Death in the diocese

The real Vatican conspiracy is considerably more dreadful than anything concocted by Dan Brown:

Father Walsh was a Crown witness in the case against Adelaide Archbishop Philip Wilson when he met with the pontiff on February 9, 2016. Archbishop Wilson was accused of failing to report to police the allegations of two former altar boys who claimed they had been abused by a priest in the Newcastle-Maitland diocese in the 1970s. At the time he was the highest-ranking Catholic ever to be charged with concealment offences.

Father Walsh later told confidants that the Pope asked him why he was involved in a court case against an archbishop, what he was planning to say in court, and who was walking with him on the journey. Father Walsh said he did not trust the interpreter and offered scant detail.

It was the pinnacle of what Father Walsh perceived as a sustained campaign by the priesthood to get him to toe the line on child sexual abuse.

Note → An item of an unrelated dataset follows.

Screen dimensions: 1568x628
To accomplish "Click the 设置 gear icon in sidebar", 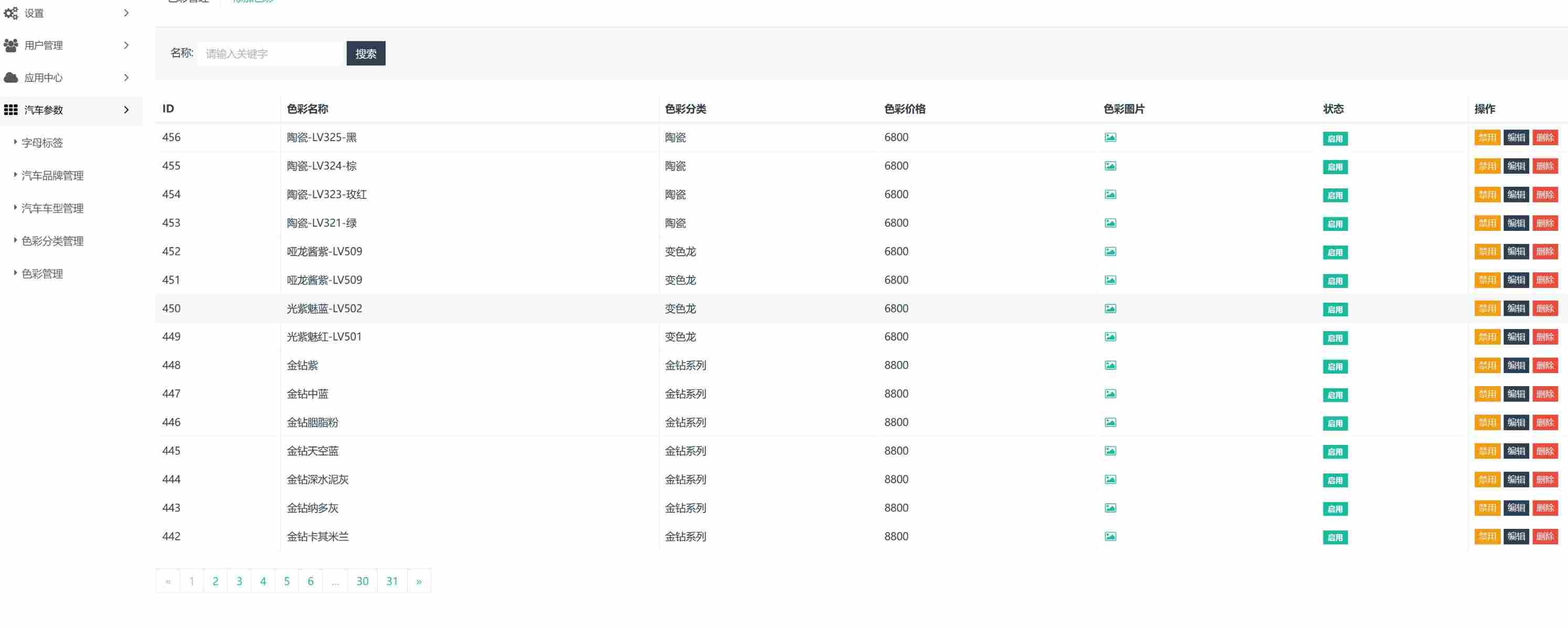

He was allegedly frozen out of the Maitland-Newcastle diocese after he defied the bishop to report a fellow priest for child sexual abuse in 2004 and was not welcomed back until early 2017.

But on October 24, 2017 – a little over two weeks before the archbishop’s trial was set down – Newcastle-Maitland Bishop Bill Wright told Father Walsh he had no future in the diocese, according to an email Father Walsh sent to a friend. The email didn’t say that this decision was because of his giving evidence.

“[Bishop Wright] will look overseas (Third World) where I can live out my days in the service to Christ and his poor, preferably as a contemplative to a leper colony,” Father Walsh wrote.

Two weeks later, before he could give evidence, Father Walsh took his own life.

It’s not the involvement of Fake Pope Francine that caught my attention here, but rather, the fact that a staunch Catholic’s faith was so demolished by his direct contact with the Roman Catholic hierarchy that he chose to commit what he would have previously believed was a grave sin that would deprive him of the right to a Christian burial.